-- Record extracts follows --

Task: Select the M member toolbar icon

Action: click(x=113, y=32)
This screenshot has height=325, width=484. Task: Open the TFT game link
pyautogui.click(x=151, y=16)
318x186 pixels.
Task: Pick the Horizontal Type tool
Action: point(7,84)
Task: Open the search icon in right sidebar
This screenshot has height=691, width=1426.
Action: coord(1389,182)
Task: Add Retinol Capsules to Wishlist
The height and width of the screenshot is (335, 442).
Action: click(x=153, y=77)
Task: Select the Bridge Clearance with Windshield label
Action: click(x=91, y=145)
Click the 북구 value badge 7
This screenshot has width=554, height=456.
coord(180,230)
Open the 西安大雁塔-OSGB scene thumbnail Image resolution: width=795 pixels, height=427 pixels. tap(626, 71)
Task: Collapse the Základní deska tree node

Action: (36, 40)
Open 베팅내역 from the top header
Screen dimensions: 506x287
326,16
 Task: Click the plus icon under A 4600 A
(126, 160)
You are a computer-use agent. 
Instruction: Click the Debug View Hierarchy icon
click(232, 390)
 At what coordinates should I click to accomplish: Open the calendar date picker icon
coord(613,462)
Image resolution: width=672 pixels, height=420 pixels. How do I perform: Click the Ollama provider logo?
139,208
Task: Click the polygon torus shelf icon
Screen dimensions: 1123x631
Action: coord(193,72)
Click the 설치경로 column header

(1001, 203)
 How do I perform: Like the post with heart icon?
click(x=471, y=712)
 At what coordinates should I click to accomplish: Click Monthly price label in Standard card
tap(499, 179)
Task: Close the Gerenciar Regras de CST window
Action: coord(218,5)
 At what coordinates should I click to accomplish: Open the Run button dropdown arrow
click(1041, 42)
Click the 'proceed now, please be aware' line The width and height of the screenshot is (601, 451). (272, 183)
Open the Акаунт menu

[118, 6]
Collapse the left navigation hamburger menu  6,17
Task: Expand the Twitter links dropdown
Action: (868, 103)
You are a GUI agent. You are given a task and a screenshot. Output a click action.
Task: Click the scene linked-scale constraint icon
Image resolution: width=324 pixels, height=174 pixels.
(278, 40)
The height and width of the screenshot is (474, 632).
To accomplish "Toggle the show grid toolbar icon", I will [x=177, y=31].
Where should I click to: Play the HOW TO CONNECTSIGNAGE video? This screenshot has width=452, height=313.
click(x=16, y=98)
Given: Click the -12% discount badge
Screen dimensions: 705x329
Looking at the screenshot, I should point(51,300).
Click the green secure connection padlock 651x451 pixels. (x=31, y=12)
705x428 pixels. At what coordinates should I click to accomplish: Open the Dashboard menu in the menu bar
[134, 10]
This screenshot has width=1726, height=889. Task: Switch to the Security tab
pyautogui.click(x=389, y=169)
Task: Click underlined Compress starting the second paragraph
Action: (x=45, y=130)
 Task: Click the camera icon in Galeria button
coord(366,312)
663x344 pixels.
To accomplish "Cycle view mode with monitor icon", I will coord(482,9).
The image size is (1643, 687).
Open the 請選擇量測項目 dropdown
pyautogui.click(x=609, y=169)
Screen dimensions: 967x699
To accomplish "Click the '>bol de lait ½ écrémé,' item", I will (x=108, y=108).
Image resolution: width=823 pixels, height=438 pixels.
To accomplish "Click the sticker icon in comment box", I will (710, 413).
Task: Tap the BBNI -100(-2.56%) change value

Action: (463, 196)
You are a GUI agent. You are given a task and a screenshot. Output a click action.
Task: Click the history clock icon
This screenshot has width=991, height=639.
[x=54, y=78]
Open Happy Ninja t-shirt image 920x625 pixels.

-- Record extracts concluded --

▸ Task description
Across the entries above, how many lines contain the string "badge"? The number alone is the answer.

▸ Result of this exercise
2